FIG. 1 is a schematic vertical cross-sectional view of a processing apparatus according to an embodiment provided with a filter and a trap according to the present invention. 2 and 3 are schematic vertical sectional views of a processing apparatus in which a container is movably arranged. 1: Core tube (heating furnace) 1a: Core tube inlet (heating furnace inlet) 1b: Core tube outlet (heating furnace outlet) 2: Container 3: Filter 4: Outlet tube 4a: Outlet tube outlet 5: Trap 6: Nuclear fuel material containing impurities or nuclear fuel material-containing material 7: Oxidizing atmosphere gas 8: Impurity oxide or material oxide (evaporation component) 9: Purified nuclear fuel material

 ─────────────────────────────────────────────────── ─── Continuation of the front page (72) Inventor Shigeru Tanaka, 622, Funaishikawa, Tokai-mura, Naka-gun, Ibaraki Prefecture Mitsubishi Nuclear Fuel Co., Ltd., Tokai Works (56) Reference JP-A-53-8499 (JP, A) JP-A-50-76661 (JP, A)

Claims (4)

[Claims] 1. An open-ended type which is formed so that a container (2) containing an impurity-containing nuclear fuel substance or a nuclear fuel substance-containing material (6) can pass from an inlet (1a) at one end to an outlet (1b) at the other end. heating furnace
(1), means for simultaneously introducing an oxidizing atmosphere gas (7) from the inlet (1a) and the outlet (1b) at both ends of the heating furnace (1), and provided in the middle part of the heating furnace (1) The oxidizing atmosphere gas
A discharge pipe (4) for discharging (7) together with an impurity oxide or a material oxide (8) selectively evaporated from the impurity-containing nuclear fuel material or the nuclear fuel material-containing material (6) by heating in the heating furnace.
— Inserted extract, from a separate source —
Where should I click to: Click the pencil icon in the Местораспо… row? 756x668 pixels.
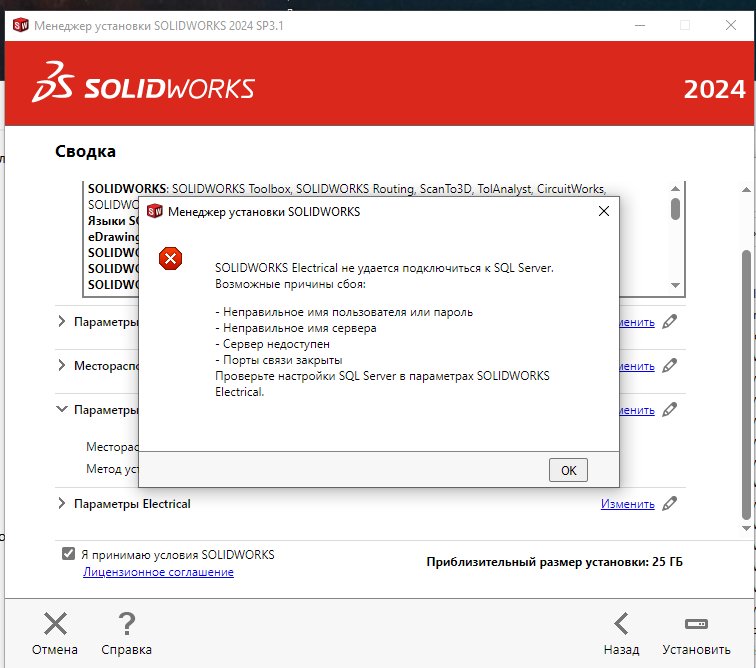[x=670, y=366]
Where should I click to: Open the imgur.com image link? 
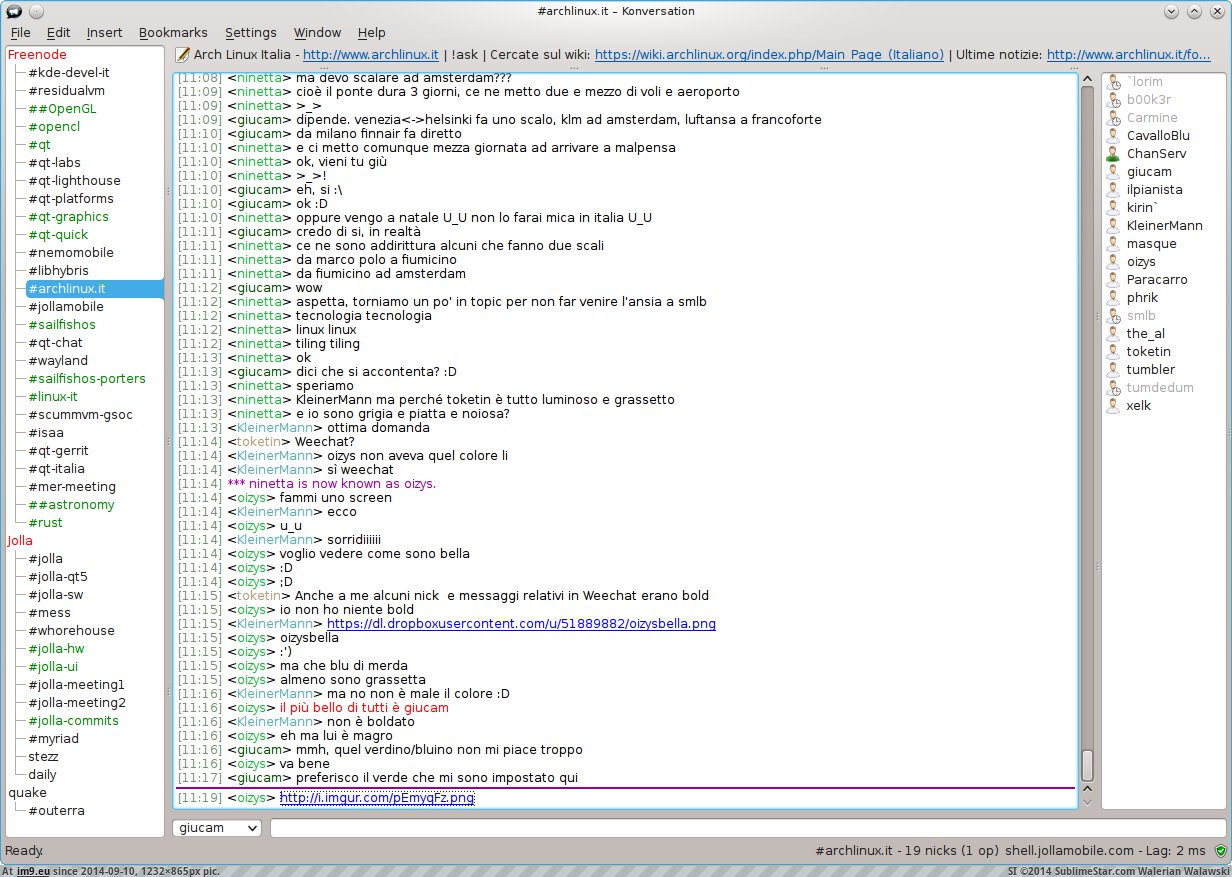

An apparatus for processing an impurity-containing nuclear fuel material and the like. 2. The treatment apparatus for impurity-containing nuclear fuel material according to claim 1, wherein the filter (3) is detachably provided on the outlet pipe (4). 3. The apparatus for treating an impurity-containing nuclear fuel material or the like according to claim 1 or 2, wherein a trap (5) is provided at the outlet (4a) of the outlet pipe (4). 4. The impurity-containing nuclear fuel material according to claim 2, wherein the filter (3) is arranged in a temperature range lower than the melting point of the nuclear fuel material and higher than the melting point of the impurity oxide or the material oxide. Processing equipment.